Kriminalität : Polizeipräsidentin: Keine „No-Go-Areas“

In Wuppertal gibt es nach Einschätzung von Polizeipräsidentin Birgitta Radermacher weder so genannte "No-Go-Areas" noch rechtsfreie Räume.

Das hat sie bei einem Treffen der Seniorengruppe der Gewerkschaft der Polizei (GdP) bekräftigt. Dass man manche Bereiche je nach Einsatzlage mit mehreren Streifenwagen anfahre, sei "nichts Neues und beherrschbar".

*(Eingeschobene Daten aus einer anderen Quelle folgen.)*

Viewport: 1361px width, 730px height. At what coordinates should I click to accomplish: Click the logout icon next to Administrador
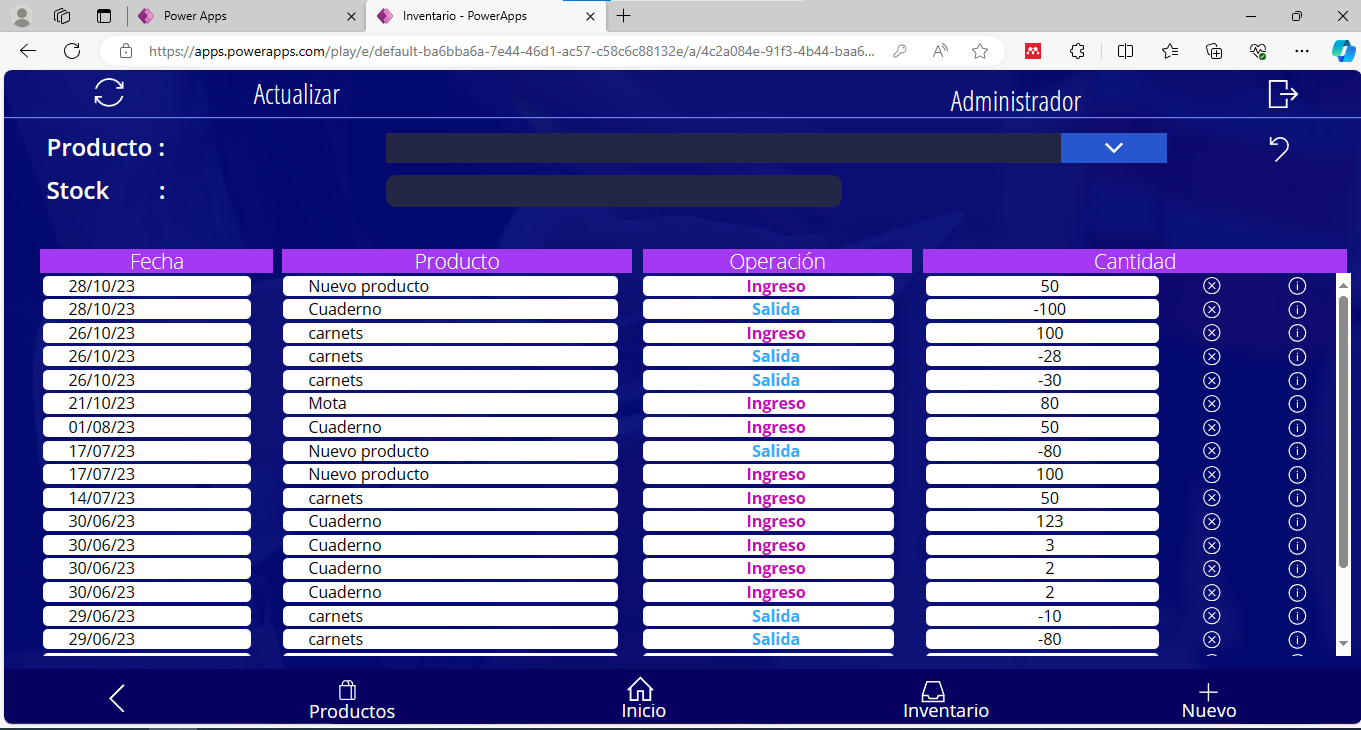pos(1282,94)
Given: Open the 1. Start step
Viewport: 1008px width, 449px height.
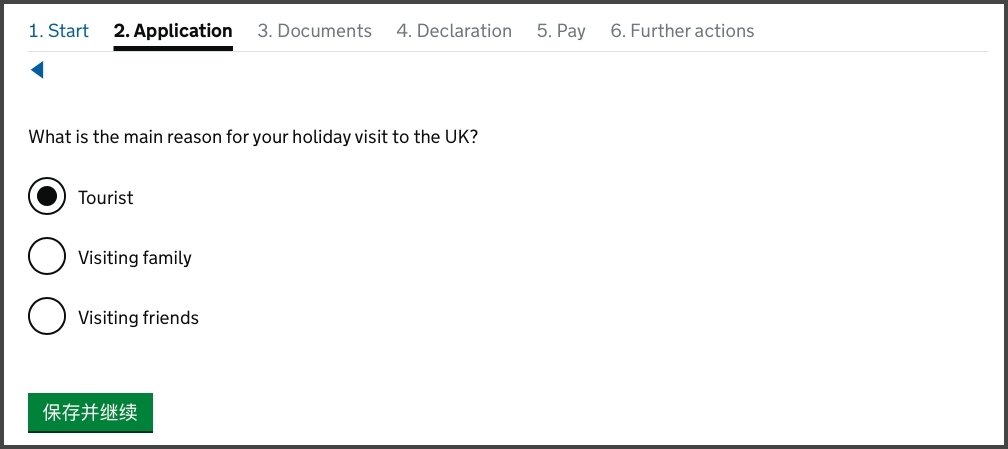Looking at the screenshot, I should point(58,31).
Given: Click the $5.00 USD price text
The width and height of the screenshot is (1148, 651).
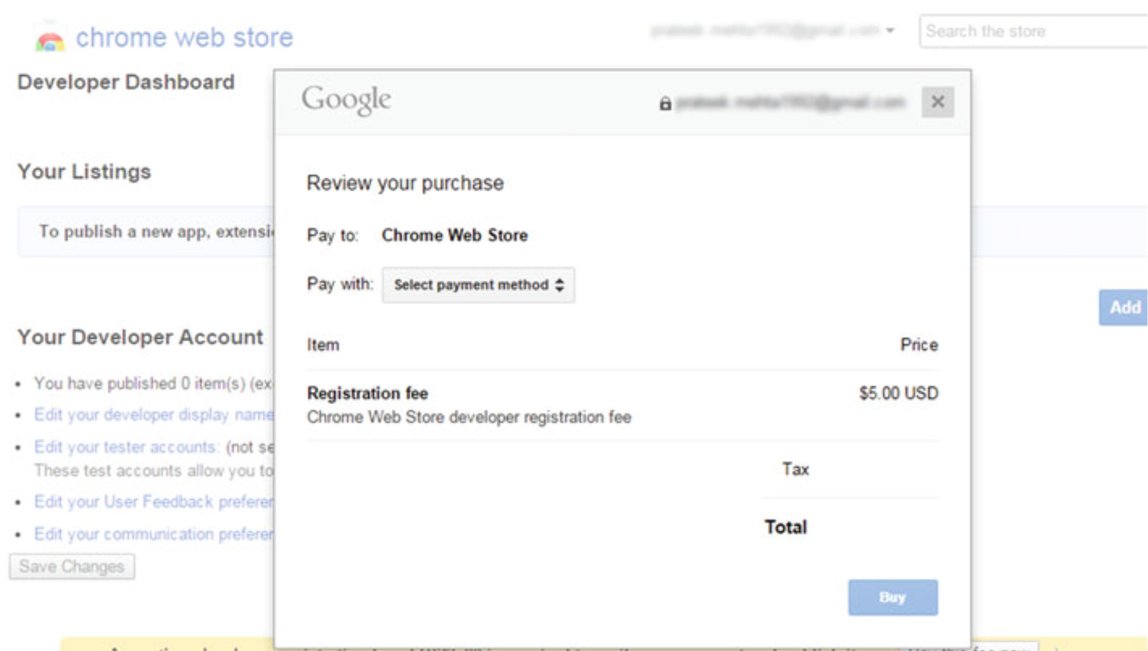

Die Forderung nach mehr polizeilicher Präsenz, etwa mit Doppelstreifen mit Maschinenpistolen, sowie eine Beton-Poller-Abgrenzung von Bereichen, könnten unter Umständen beängstigender sein, sagte Radermacher nach Angaben von Anton Wiemers, dem Pressesprecher der GdP-Senioren. Fußfesseln für Gefährder und Videoüberwachung in öffentlichen Räumen seien nicht immer geeignet, das polizeiliche Ziel zu erreichen. Täter mit entsprechender krimineller Energie würden trotzdem immer wieder Wege finden. Der demokratische Staat mit seinen Organen sei durchaus in der Lage, seine Bürger weitestgehend zu schützen: Sauberkeit und Licht würden unterdessen helfen "Angst-Räume" zu reduzieren.

In der derzeitigen Wache am Döppersberg ist nach Radermachers Angaben am 31. Dezember 2017 Dienstschluss. Bis dahin werde man eine aus polizeilicher Sicht tragfähige und finanzierbare Lösung für eine City-Wache finden. Der Umbau des Polizeipräsidiums befinde sich fast exakt im Zeitplan. Der Gebäudekomplex, der ursprünglich 600 Büroräume hatte, soll künftig über ein "Eltern-Kind-Zimmer" und einen "Raum der Stille" verfügen. Die Geschichte des Gebäudes, das am 1. September 1939 in Betrieb genommen wurde, verdiene eine andere Darstellung als die Begrenzung auf die Nazi-Zeit. Sie habe deswegen den Verein "Seitenblick" gründet, der die ganze Geschichte aufarbeitet.